Gerry Hadden: Absolutely, he you know, invited me up to his small apartment right above the bookstore, and it was just as you might imagine it — as cozy and sort of cramped and mussy as the bookstore itself. And you know, he was 93 years old at the time, quite frail, prone to taking naps for most of the day with a nurse that was with him all day, and yet he made time for the Public Radio reporter to come up into his house and have a coffee with him. And you know, he just exuded this sense of generosity and adventure, and this sense that literature is something magical.
Werman: So this American who’s born in Salem, Massachusetts, ends up in Paris. What did he do for the book world of Paris?

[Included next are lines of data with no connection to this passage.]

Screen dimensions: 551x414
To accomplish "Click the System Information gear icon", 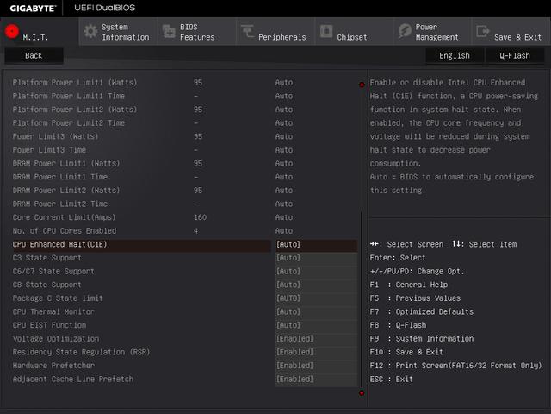I will point(90,32).
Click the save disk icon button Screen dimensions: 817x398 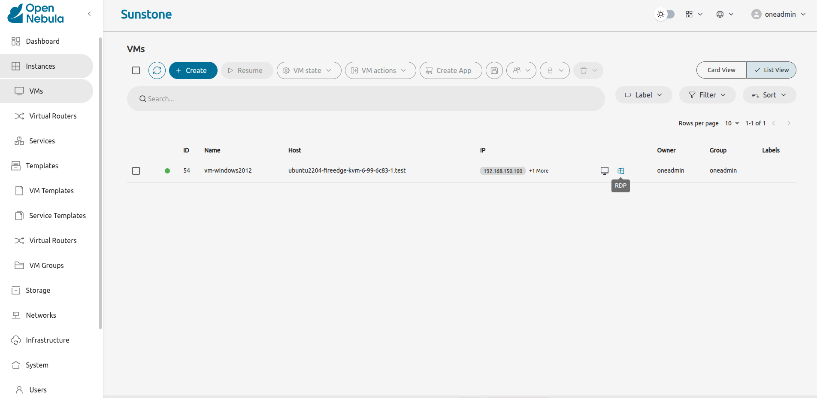coord(494,70)
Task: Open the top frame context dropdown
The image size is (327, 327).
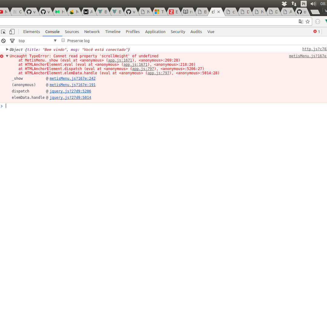Action: pos(37,40)
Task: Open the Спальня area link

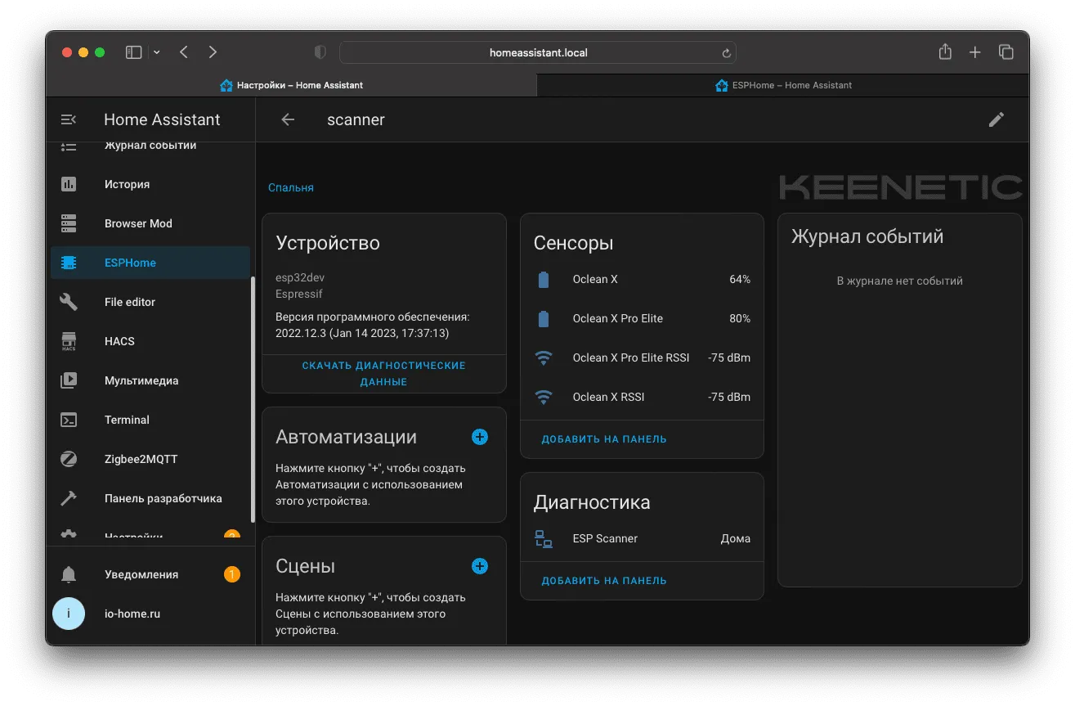Action: (x=291, y=187)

Hadden: Well, what he did really was take the idea of owning a bookstore and opening it up entirely in several directions. Most notably, what he did was he literally opened his doors to young, starving, aspiring writers. He claimed at one point that he probably let over 40,000 writers, most of them unknowns, sleep in the store. And that was a tradition that he setup from the very first night. And it’s a tradition that continues today with his daughter, Sylvia, at the helm. She said to me back in 2007 when I interviewed both of them that she was a little bit stricter than her father. You know, he would let anybody basically who said they were a writer come in and sleep for a night or two, or a week, or sometimes even months. Sylvia said you know, I now screen them so I get a sense of what their writing project is before I let them sleep there. She was trying to avoid a kind of youth hostile atmosphere. But that said, on average, six writers were sleeping there every single night.
Werman: Oh, my gosh.
Hadden: So as a shopper, you go into Shakespeare and Company, anyone who’s been there has run into a poet sitting in the corner scribbling furiously in a notebook, or a novelist right there by the front window sitting in the light and typing on his laptop. It’s a place where you realize that books are being sold, and read and also created.

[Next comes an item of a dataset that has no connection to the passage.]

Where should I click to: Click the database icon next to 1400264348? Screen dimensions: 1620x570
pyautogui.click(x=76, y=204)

Werman: Given that it doubled as kind of a hostile, I guess it didn’t just smell like musty books.
Hadden: It smelled wonderful.
Werman: Gerry, how will you remember George Whitman?
Hadden: I will remember him as a smiling, eclectic lover of books, a champion of books, as a sort of rebel armed with generosity rather than eyre at the system, at the world he saw around him. He was constantly trying to make sure that the bookstore was not becoming overly commercial. He was the champion of poets and writers. And that’s the guy I’ll remember — this old man with long, stringy hair sitting there in his chair over a cup of tea smiling about all the writers he helped in his life.
Werman: Great memory, The World’s Europe correspondent speaking with us about the late George Whitman, owner and founder of Shakespeare and Company bookstore in Paris. You can find Gerry’s story and photos online at theworld.org. Gerry, thanks so much.
Hadden: My pleasure.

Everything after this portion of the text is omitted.